- **Problem to solve**: Write every record out again exactly, and keep images out of it.

Stored records:

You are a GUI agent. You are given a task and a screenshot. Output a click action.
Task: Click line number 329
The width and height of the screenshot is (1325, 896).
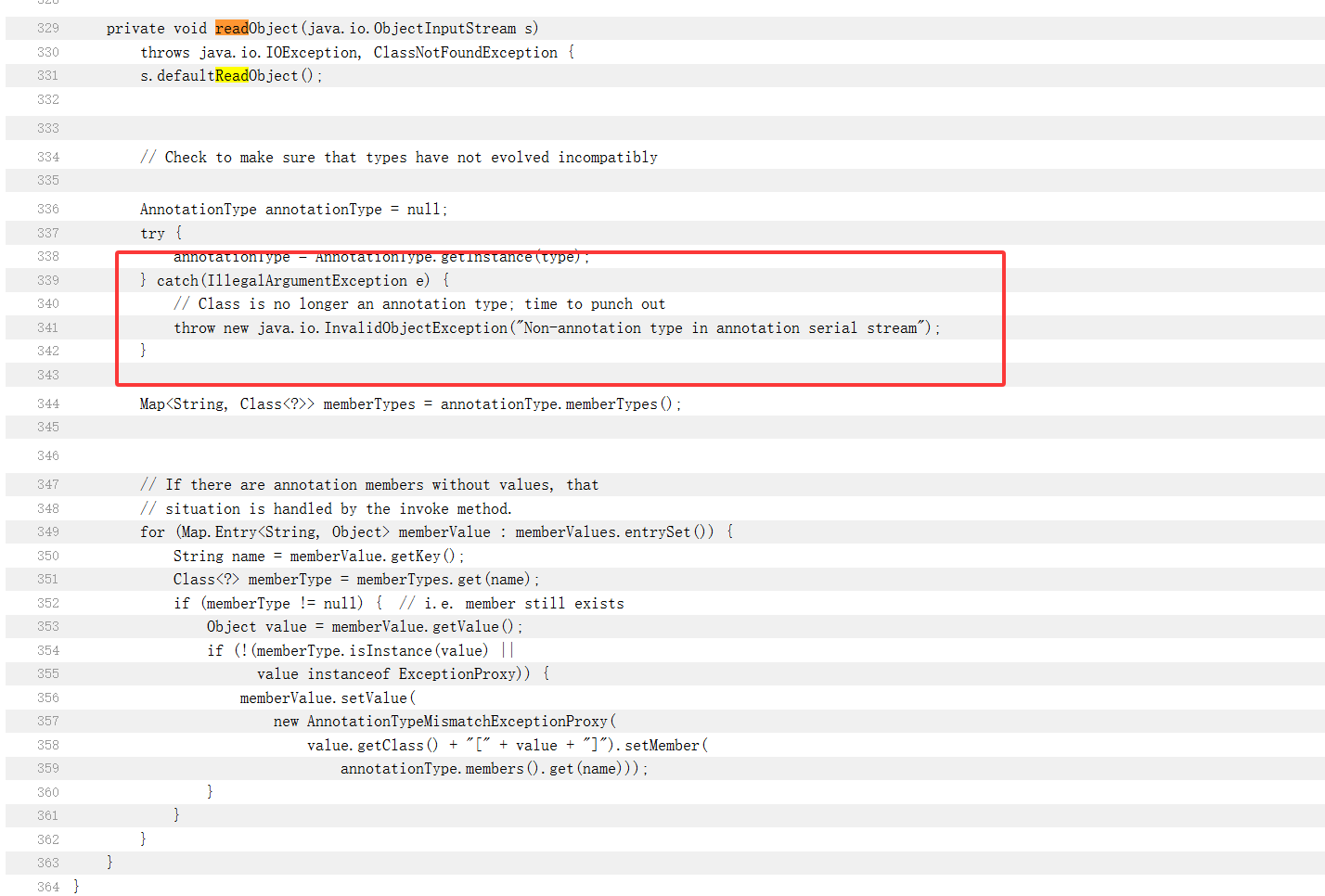48,29
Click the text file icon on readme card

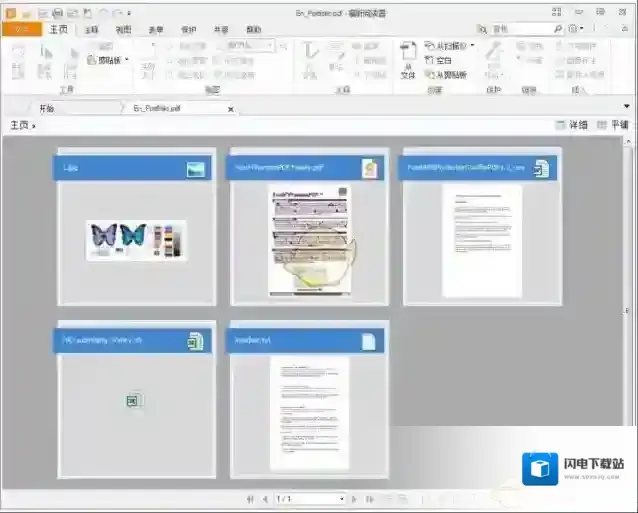[369, 342]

- **Reply**:
You are a GUI agent. You are given a task and a screenshot. Output a click action.
Task: Click line number 329
The width and height of the screenshot is (1325, 896).
48,29
Click the text file icon on readme card

[369, 342]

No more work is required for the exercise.